Reva Rubin was one of the first specialists in maternity nursing. Her work helped to broaden maternal nursing to include caring for the mother's mental wellbeing before and after childbirth.
Career
Rubin received her bachelor's degree from Hunter College in 1941, and received her master's degree in nursing from Yale University in 1946. Rubin then started work with the Frontier Nursing Service. She worked with them as a midwife in impoverished parts of rural Kentucky before returning to Yale to complete her master's in mental health, which she received in 1954. She taught at the Yale School of Nursing and the University of Chicago before joining the faculty at the University of Pittsburgh, where she taught from 1960 to 1981. Throughout her time teaching, she published articles on maternity and maternity nursing. Her published work of the 1960s broadened maternity nursing in theory and practice; whereas maternity nursing had focused previously on biology and physiology, Rubin's work brought the mental work of the mother into the conversation.
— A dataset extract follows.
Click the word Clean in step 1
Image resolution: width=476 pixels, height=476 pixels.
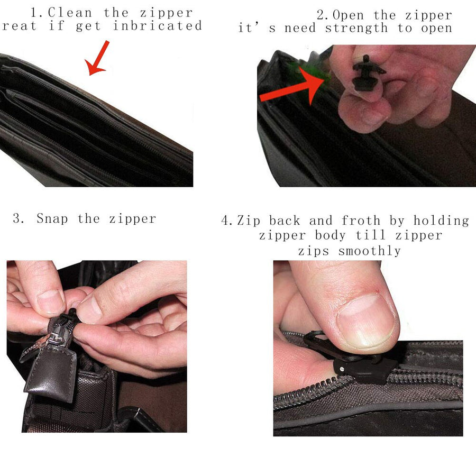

In particular, Rubin differentiated maternal nursing from obstetric nursing. She argued that obstetric nurses' role only included helping the physician in the delivery of the child, whereas maternal nurses assisted the new mother in transitioning into her role as a mother. She published writings from 1961 onwards, culminating in her 1984 book published "The Maternal Identity and the Maternal Experience." Her early writings described the mental work of assuming motherhood as an identity and of connecting with a child. She also published work on mother-child relationships which spanned food and feeding, pregnancy, self-esteem and mental wellbeing. In 1972, she and Florence H. Erickson founded the first known research journal in the field of maternal nursing, Maternal Child CareNursing Journal. They worked together at the University of Pittsburgh and established the university's first master's and doctoral degrees in nursing. In a 1988 review of her published work and contributions to maternity nursing, the authors concluded that advances in technology and shifts in medical and nursing practice and to hospital policy had made some of her psychosocial theories irrelevant to the mothers of 1988. For example, they noted that Rubin's analysis of a mother's cognitive state during pregnancy, centered around the uncertainty of her child's sex, had become less relevant since the introduction of ultrasound imaging.